The architectural crux is the split between per-session manifests and shared media. The manifest is cheap to generate per viewer — it is just text pointing at segment URLs — so personalization lives there. The ad media segments are expensive to transcode, so they are produced once per creative-per-profile and cached at the CDN, shared across every viewer who is served that creative. This split is what lets SSAI personalize at massive scale: millions of unique manifests, but a bounded library of shared ad segments behind them.

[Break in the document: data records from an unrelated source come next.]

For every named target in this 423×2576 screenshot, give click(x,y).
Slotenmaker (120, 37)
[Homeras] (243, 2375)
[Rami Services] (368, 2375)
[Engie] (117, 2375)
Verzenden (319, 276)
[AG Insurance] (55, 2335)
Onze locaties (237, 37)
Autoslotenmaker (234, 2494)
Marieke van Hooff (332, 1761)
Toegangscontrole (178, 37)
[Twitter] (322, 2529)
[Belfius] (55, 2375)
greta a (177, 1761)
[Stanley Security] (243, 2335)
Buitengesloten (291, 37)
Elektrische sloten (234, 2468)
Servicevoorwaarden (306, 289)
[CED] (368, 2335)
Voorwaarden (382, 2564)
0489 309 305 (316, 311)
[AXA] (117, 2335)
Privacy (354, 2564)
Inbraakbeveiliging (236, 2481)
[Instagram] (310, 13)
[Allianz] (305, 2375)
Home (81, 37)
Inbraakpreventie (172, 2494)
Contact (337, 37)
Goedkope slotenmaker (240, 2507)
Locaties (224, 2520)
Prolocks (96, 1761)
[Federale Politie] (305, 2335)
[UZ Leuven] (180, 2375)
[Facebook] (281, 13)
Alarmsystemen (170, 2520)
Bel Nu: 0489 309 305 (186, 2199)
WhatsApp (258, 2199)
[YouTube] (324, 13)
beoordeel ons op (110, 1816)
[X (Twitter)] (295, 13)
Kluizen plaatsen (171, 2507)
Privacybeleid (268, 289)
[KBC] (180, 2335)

The ops strip is the revenue dashboard. Fill rate measures the fraction of ad avails that were actually filled with a paid ad versus a slate — unfilled avails are lost revenue. Stitch latency measures how quickly the pipeline responds to an ad cue, which matters most for live where the break arrives in real time. Beacon delivery measures whether tracking events are reaching the measurement systems, because a dropped beacon is an unbilled impression. Avail duration accuracy confirms the stitched ads fill exactly the signaled break length. Together they describe whether the ad pipeline is monetizing correctly.
End-to-end flow
Trace an ad break through a live stream. The content encoder emits a SCTE-35 cue announcing a 90-second avail starting in a few seconds. The manifest stitcher, watching the feed, sees the cue and knows it must fill 90 seconds of ad time for every viewer. For a given viewer's session, it calls the ad decision server with that viewer's targeting context — geography, device, any first-party segments — and the ADS returns a VAST response naming, say, three 30-second creatives to play in sequence.

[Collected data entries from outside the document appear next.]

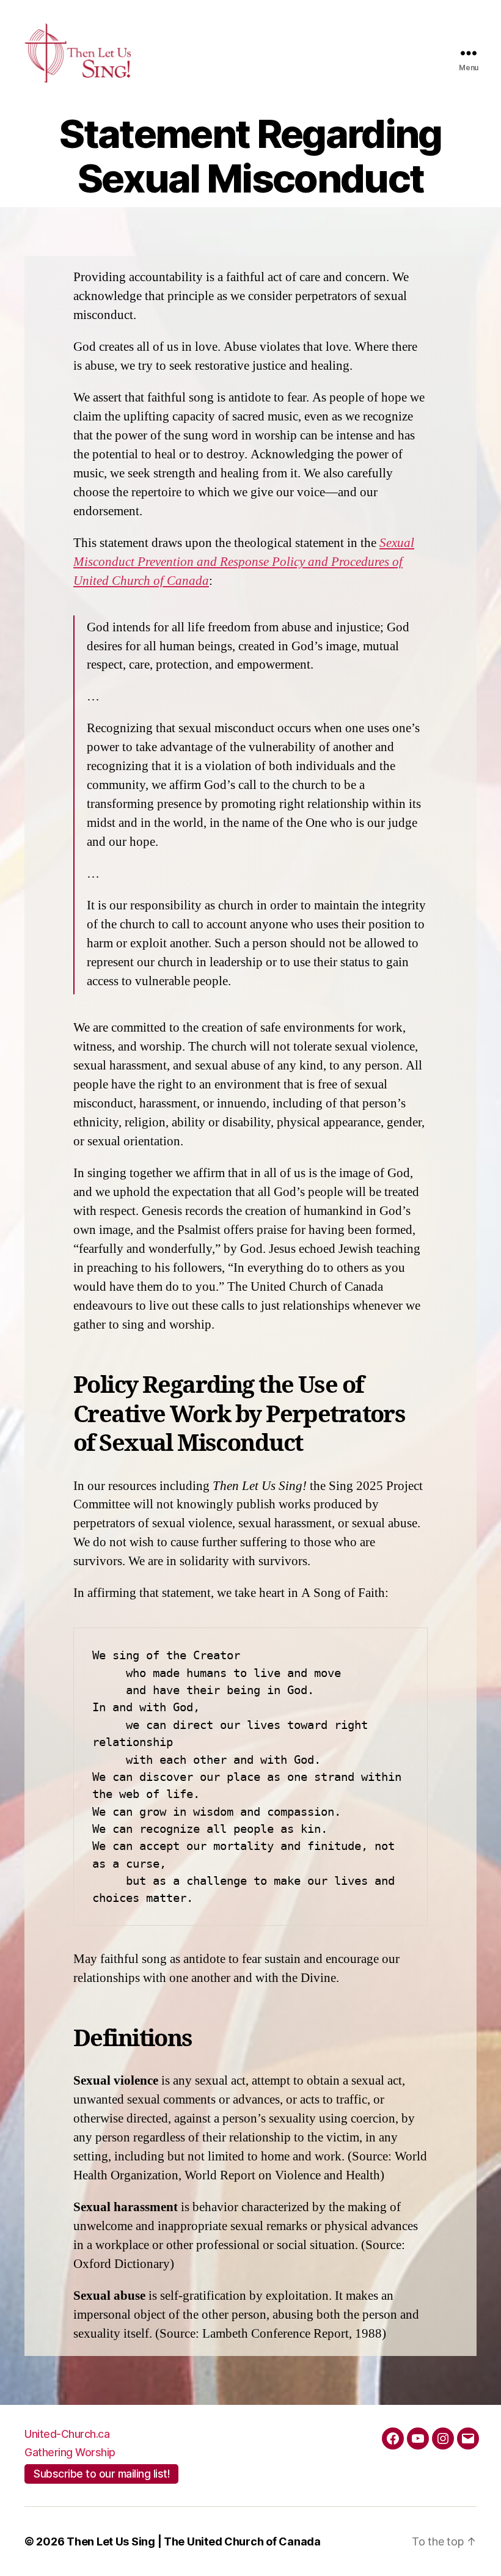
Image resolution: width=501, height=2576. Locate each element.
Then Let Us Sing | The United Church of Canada (194, 2541)
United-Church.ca (66, 2433)
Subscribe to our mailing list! (101, 2473)
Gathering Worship (69, 2452)
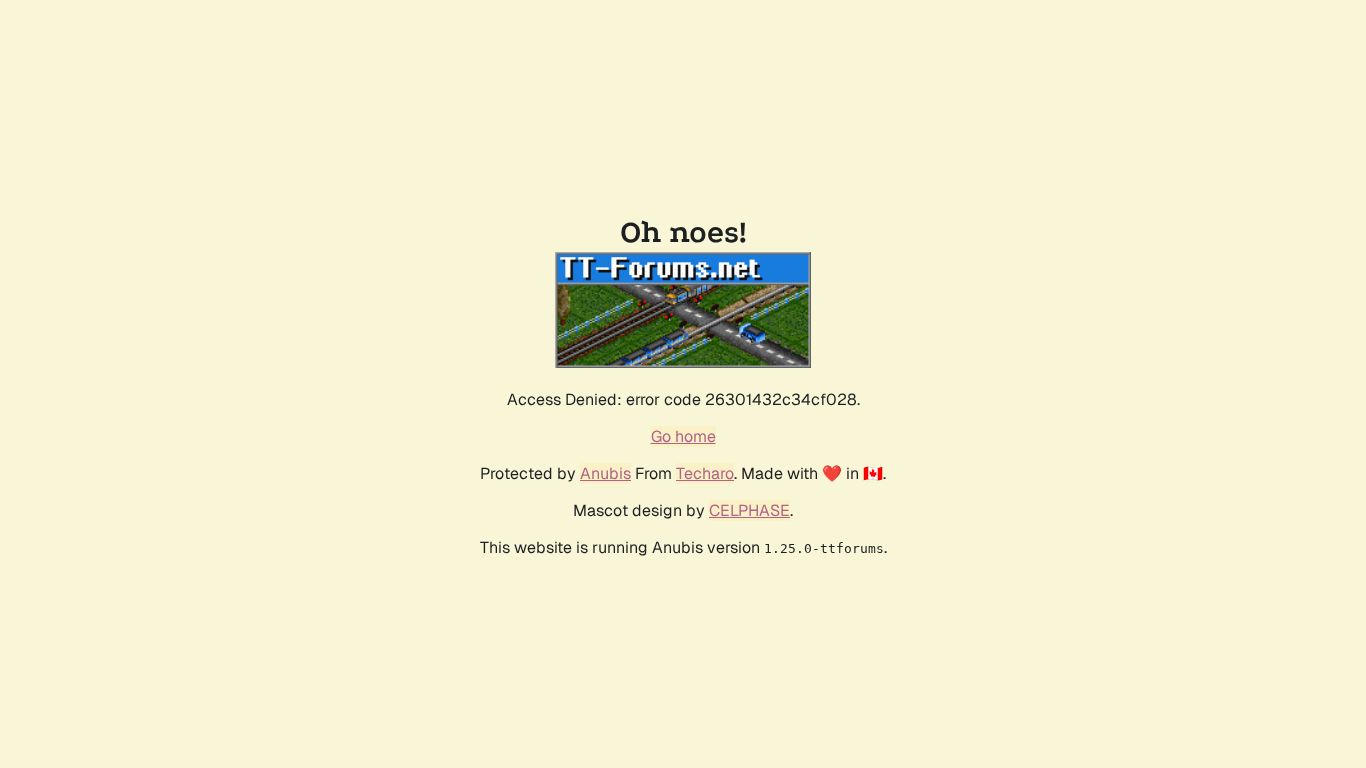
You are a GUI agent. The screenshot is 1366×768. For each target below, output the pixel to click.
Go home (683, 436)
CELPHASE (749, 510)
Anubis (605, 473)
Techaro (705, 473)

Each chosen creative must be conformed. If the ad transcoder has already produced these creatives in the content's rendition profile (same resolutions, bitrates, segment duration, keyframe alignment), the conformed segments are already cached at the CDN and nothing new is transcoded — the common case at scale. If a creative is new, it is transcoded into every profile and cached so the next viewer served it reuses the result. Either way, the stitcher now has URLs for the ad segments in the exact format of the content stream.
The stitcher edits this viewer's per-session manifest. It splices the ad segments into the timeline at the avail's position, so the playlist now reads: content segments, then the three creatives' segments in order, then content segments resuming after the break. The player, polling its manifest, simply sees more segments to play and plays them in sequence. There is no pause, no separate ad player, no black frame — the ad segments are the same codec and profile as the content, so the transition is invisible and adaptive bitrate keeps working across the boundary.

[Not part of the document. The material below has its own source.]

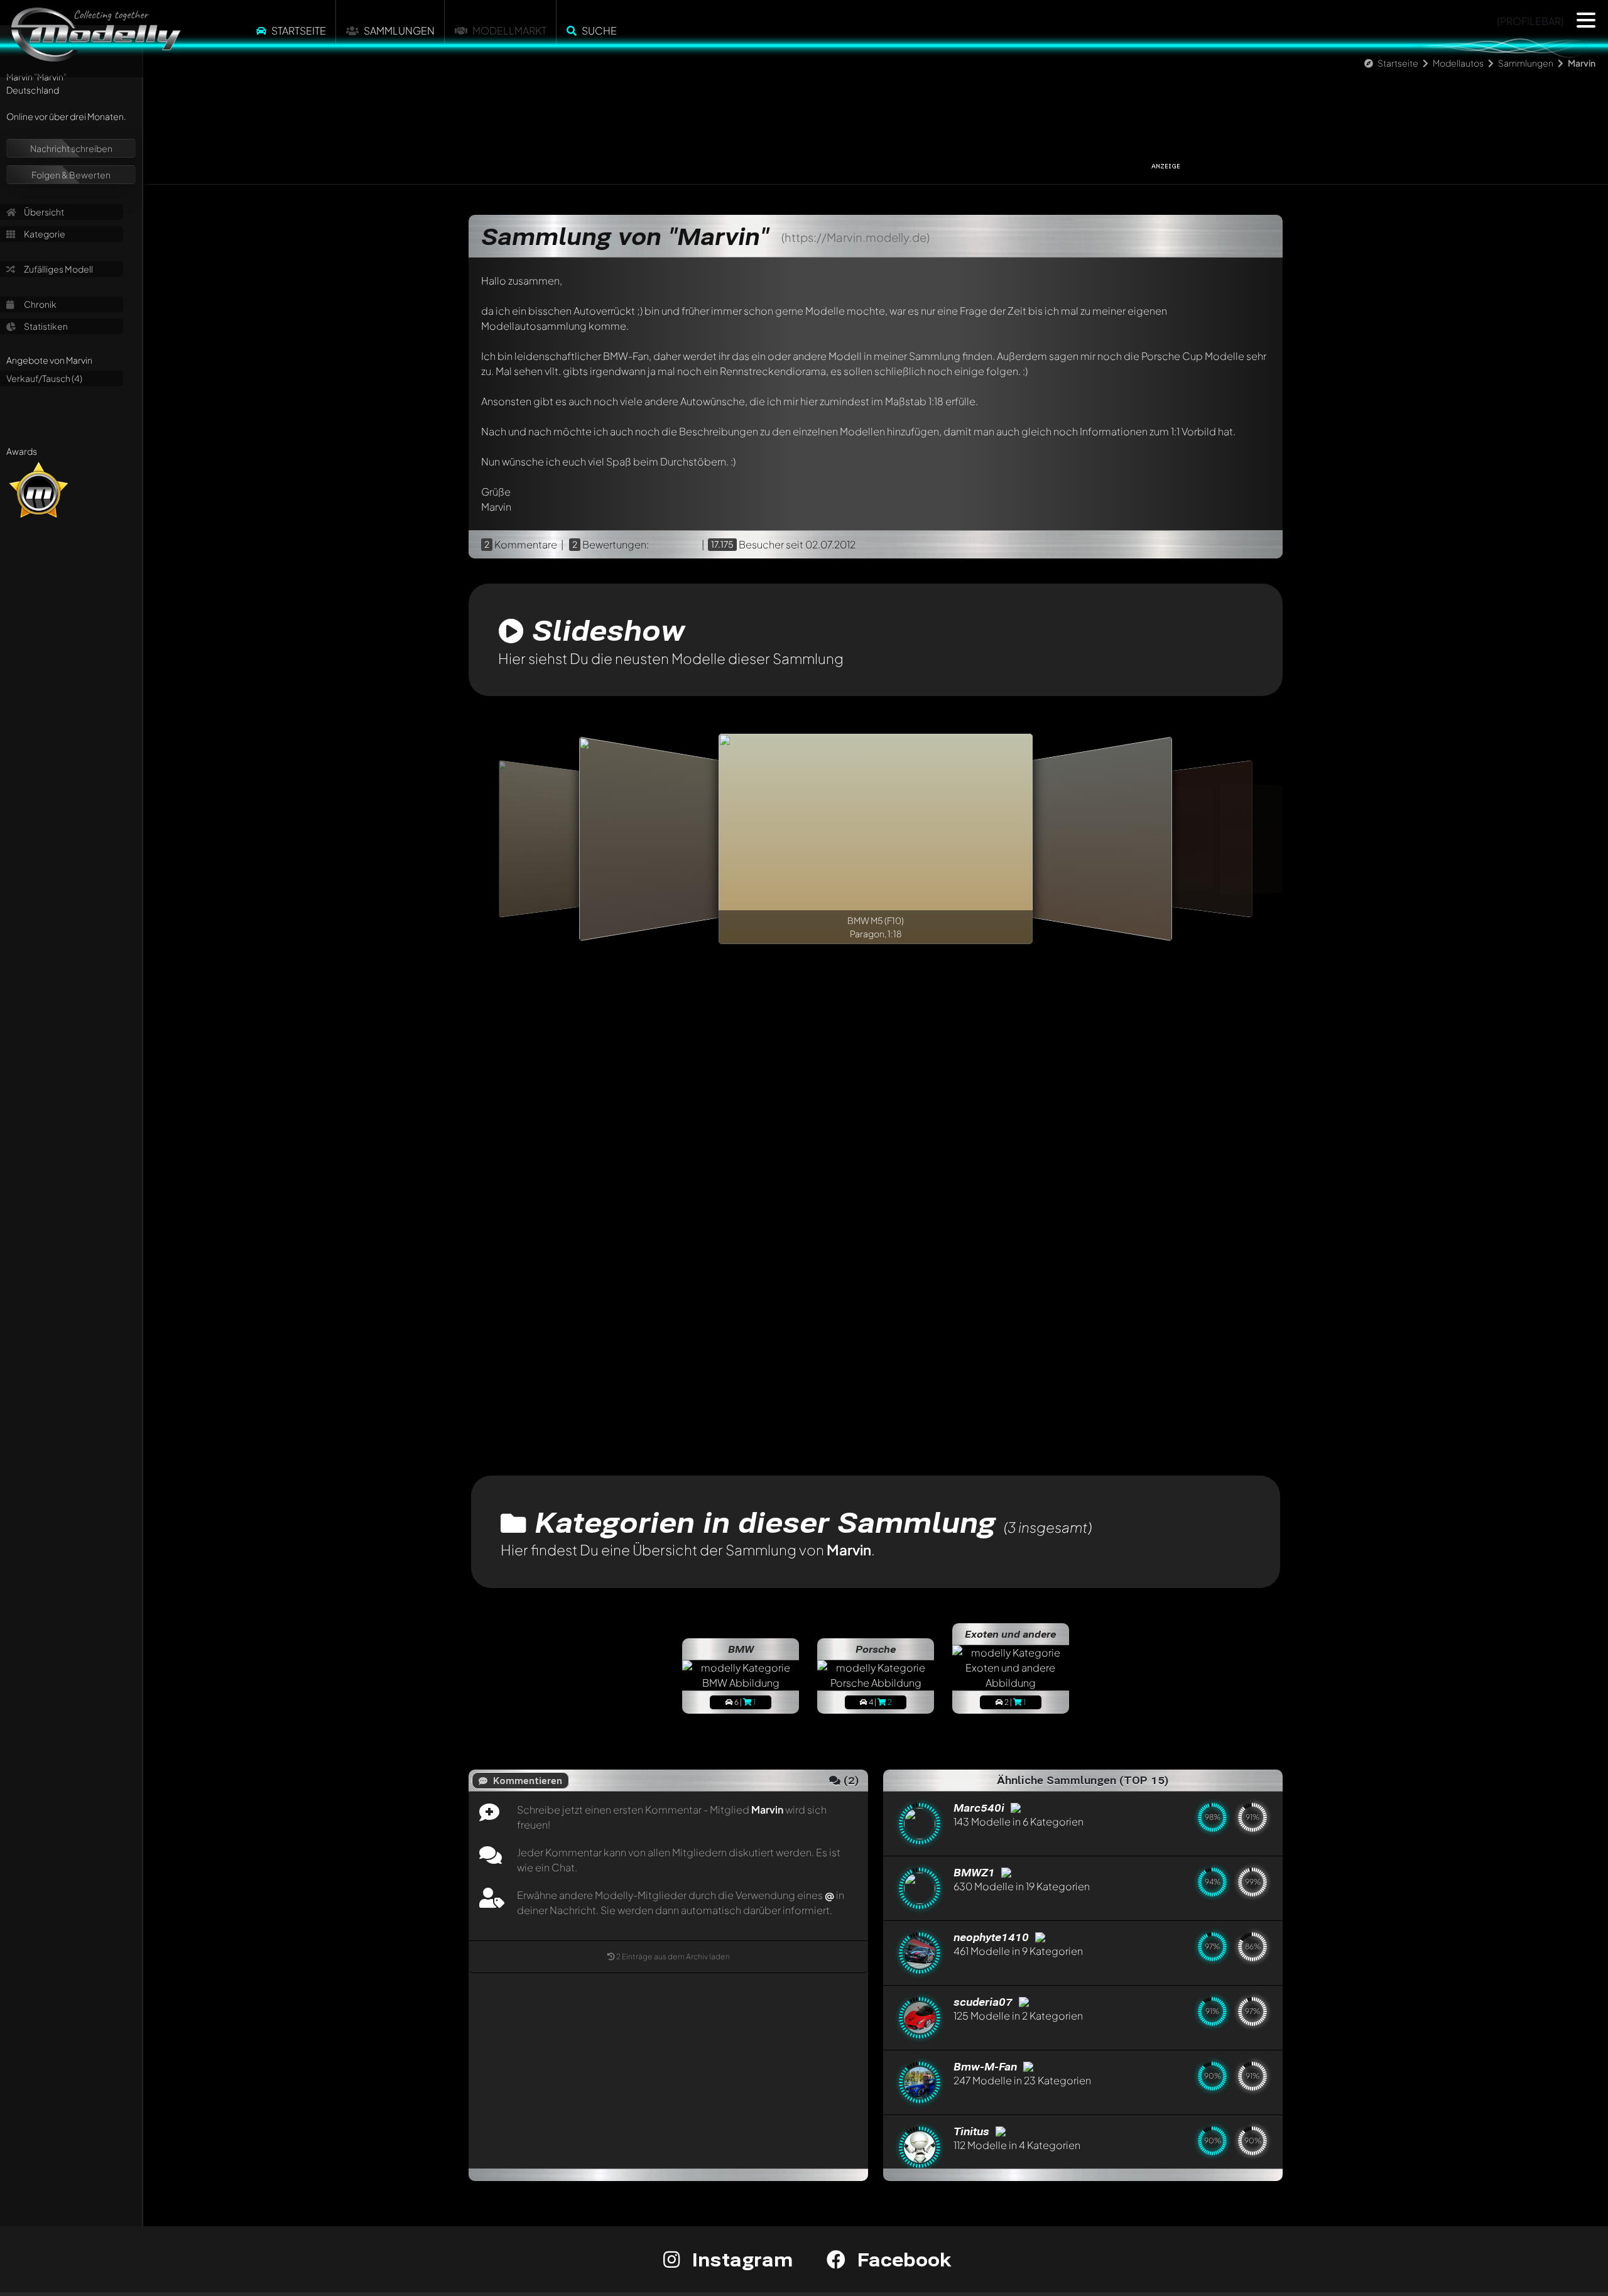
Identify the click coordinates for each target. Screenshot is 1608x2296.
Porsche (876, 1649)
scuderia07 (984, 2001)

As the viewer's timeline advances into the ad segments, the tracking proxy fires beacons server-side: an impression when the ad starts, then quartile events at 25%, 50%, 75%, and completion. Because these fire from the server based on the manifest timeline position, they do not depend on the client running any ad-tracking code, and an ad blocker on the client cannot suppress them. The measurement systems receive verifiable events and the advertiser is billed for a real, delivered impression.
Step back and count what the architecture delivered across that break. The break was signaled precisely by SCTE-35, decisioned per viewer for targeting, filled with conformed segments that were mostly served from cache, spliced into a per-session manifest so personalization scaled cheaply, played seamlessly because the ad matched the content profile, and measured reliably from the server so the impression was billable and block-resistant. If the ad decision had returned nothing, a slate would have filled the avail so the timeline stayed intact and no dead air appeared. Every one of those properties is a direct consequence of stitching on the server and personalizing at the manifest layer rather than asking the client to fetch and play ads itself.